Material for the task
▼

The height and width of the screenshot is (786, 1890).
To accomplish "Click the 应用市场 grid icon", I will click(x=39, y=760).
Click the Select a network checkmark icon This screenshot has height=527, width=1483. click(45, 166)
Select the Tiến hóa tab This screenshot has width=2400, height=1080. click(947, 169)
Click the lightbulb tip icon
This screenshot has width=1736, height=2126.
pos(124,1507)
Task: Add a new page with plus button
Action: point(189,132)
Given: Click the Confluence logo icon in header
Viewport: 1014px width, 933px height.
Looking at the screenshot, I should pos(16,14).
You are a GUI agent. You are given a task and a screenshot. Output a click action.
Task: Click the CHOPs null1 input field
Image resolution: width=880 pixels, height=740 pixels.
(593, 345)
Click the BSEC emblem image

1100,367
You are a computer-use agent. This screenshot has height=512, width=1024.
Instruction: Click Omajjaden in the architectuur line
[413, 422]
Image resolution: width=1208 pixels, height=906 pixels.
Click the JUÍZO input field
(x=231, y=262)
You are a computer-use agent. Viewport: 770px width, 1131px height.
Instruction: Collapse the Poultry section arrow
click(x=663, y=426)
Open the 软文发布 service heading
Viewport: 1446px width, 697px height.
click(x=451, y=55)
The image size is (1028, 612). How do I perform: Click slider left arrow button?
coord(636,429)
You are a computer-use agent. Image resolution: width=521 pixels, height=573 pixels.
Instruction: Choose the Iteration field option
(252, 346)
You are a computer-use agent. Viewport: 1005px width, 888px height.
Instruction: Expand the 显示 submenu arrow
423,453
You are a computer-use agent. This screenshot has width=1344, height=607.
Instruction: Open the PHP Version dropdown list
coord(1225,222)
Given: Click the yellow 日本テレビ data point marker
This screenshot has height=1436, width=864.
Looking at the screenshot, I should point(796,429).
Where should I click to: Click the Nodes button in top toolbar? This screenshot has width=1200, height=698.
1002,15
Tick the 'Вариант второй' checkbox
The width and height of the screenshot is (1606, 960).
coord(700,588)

▲

Description of the task
Extract each line from the entries above that contains the string "agent".

Solution to this problem
You are a GUI agent. You are given a task and a screenshot. Output a click action.
You are a computer-use agent. This screenshot has height=512, width=1024.
You are a computer-use agent. Viewport: 770px width, 1131px height.
You are a computer-use agent. Image resolution: width=521 pixels, height=573 pixels.
You are a computer-use agent. Viewport: 1005px width, 888px height.
You are a computer-use agent. This screenshot has width=1344, height=607.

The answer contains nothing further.